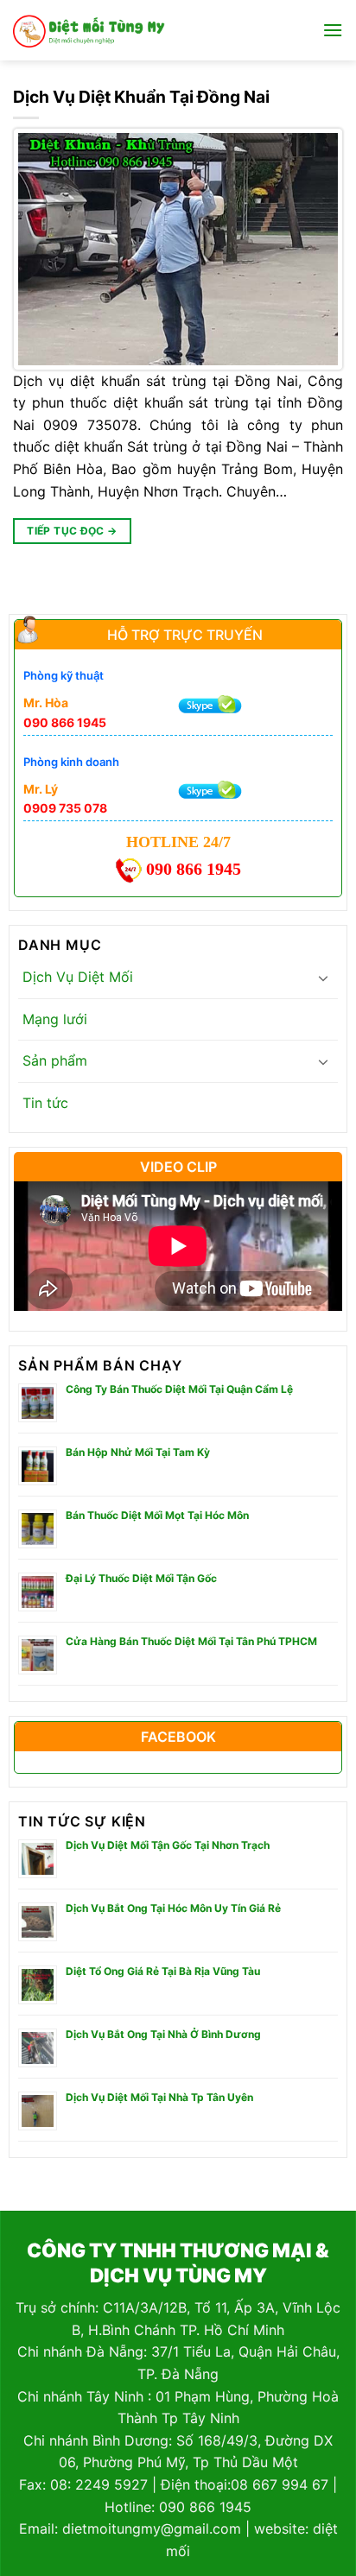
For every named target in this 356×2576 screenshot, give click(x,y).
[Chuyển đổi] (323, 977)
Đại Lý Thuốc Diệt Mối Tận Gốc (141, 1578)
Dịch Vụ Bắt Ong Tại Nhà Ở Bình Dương (163, 2034)
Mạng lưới (54, 1019)
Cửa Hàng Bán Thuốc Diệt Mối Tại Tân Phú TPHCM (191, 1641)
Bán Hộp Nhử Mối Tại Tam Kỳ (138, 1452)
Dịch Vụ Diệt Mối (77, 976)
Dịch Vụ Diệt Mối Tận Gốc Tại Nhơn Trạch (168, 1845)
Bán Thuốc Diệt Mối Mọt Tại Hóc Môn (157, 1515)
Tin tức (45, 1102)
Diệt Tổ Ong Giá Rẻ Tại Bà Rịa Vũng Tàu (163, 1971)
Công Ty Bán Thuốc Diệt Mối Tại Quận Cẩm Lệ (179, 1389)
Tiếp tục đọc (72, 530)
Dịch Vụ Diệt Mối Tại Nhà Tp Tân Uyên (159, 2097)
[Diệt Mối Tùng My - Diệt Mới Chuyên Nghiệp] (89, 30)
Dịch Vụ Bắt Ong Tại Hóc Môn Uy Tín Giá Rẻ (173, 1908)
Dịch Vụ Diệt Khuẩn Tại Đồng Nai (141, 96)
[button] (332, 30)
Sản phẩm (54, 1060)
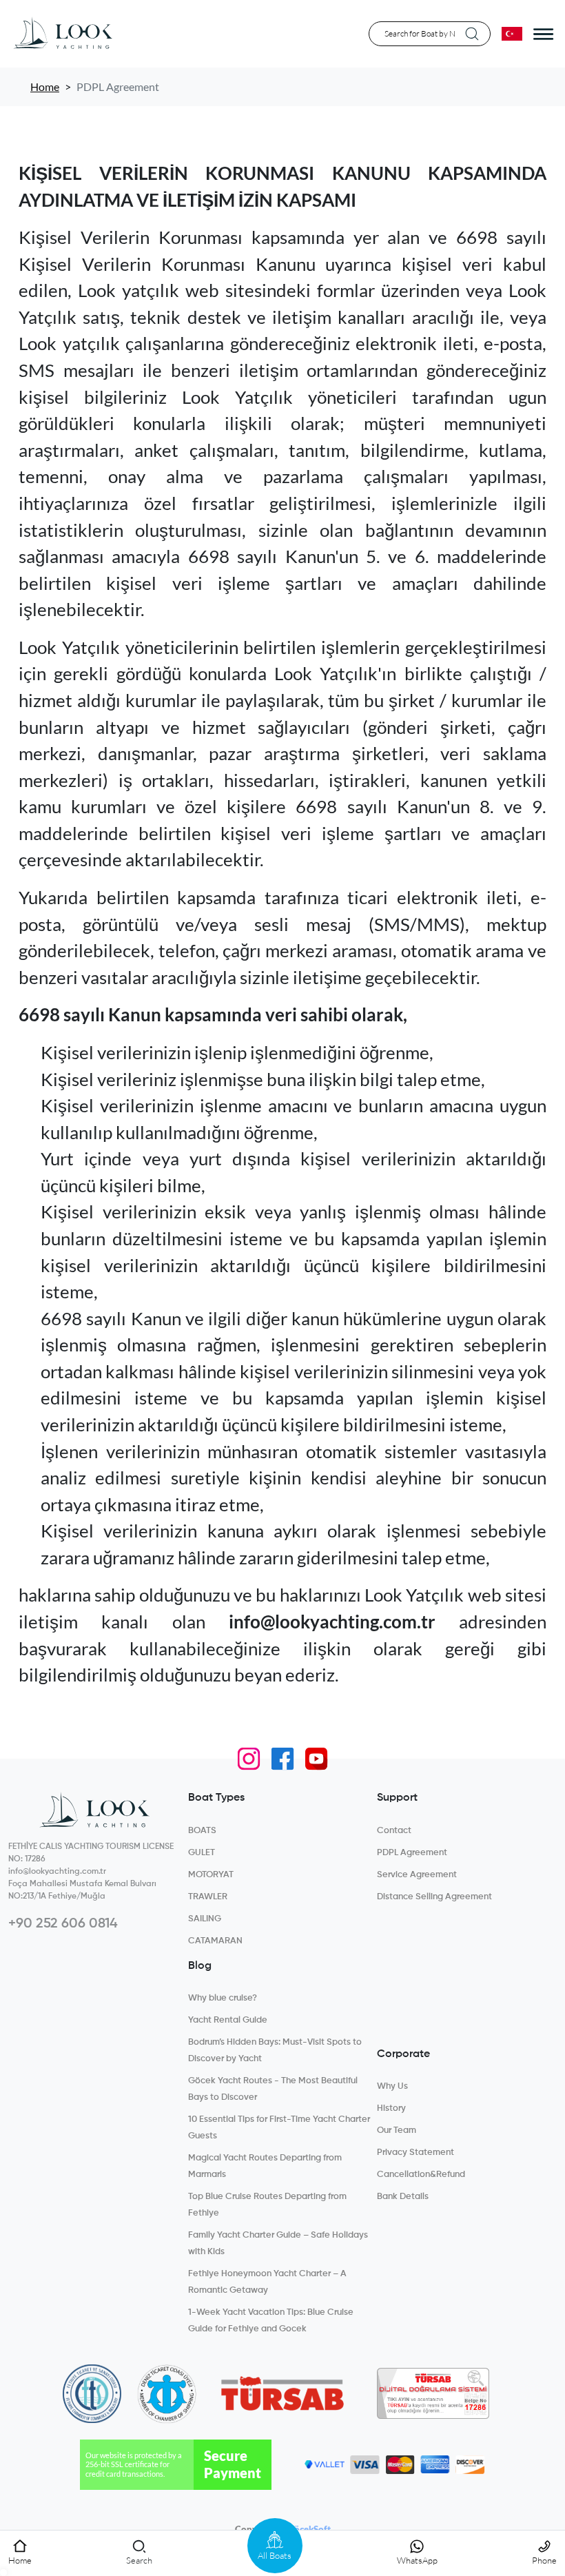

──────────────────────────────

● The problem
Each of the entries above must be copied exactly, but the pictures stay out.

● Result
For every named target in this 356×2576 screenshot, give click(x,y).
[Chuyển đổi] (323, 977)
Đại Lý Thuốc Diệt Mối Tận Gốc (141, 1578)
Dịch Vụ Bắt Ong Tại Nhà Ở Bình Dương (163, 2034)
Mạng lưới (54, 1019)
Cửa Hàng Bán Thuốc Diệt Mối Tại Tân Phú TPHCM (191, 1641)
Bán Hộp Nhử Mối Tại Tam Kỳ (138, 1452)
Dịch Vụ Diệt Mối (77, 976)
Dịch Vụ Diệt Mối Tận Gốc Tại Nhơn Trạch (168, 1845)
Bán Thuốc Diệt Mối Mọt Tại Hóc Môn (157, 1515)
Tin tức (45, 1102)
Diệt Tổ Ong Giá Rẻ Tại Bà Rịa Vũng Tàu (163, 1971)
Công Ty Bán Thuốc Diệt Mối Tại Quận Cẩm Lệ (179, 1389)
Tiếp tục đọc (72, 530)
Dịch Vụ Diệt Mối Tại Nhà Tp Tân Uyên (159, 2097)
[Diệt Mối Tùng My - Diệt Mới Chuyên Nghiệp] (89, 30)
Dịch Vụ Bắt Ong Tại Hóc Môn Uy Tín Giá Rẻ (173, 1908)
Dịch Vụ Diệt Khuẩn Tại Đồng Nai (141, 96)
[button] (332, 30)
Sản phẩm (54, 1060)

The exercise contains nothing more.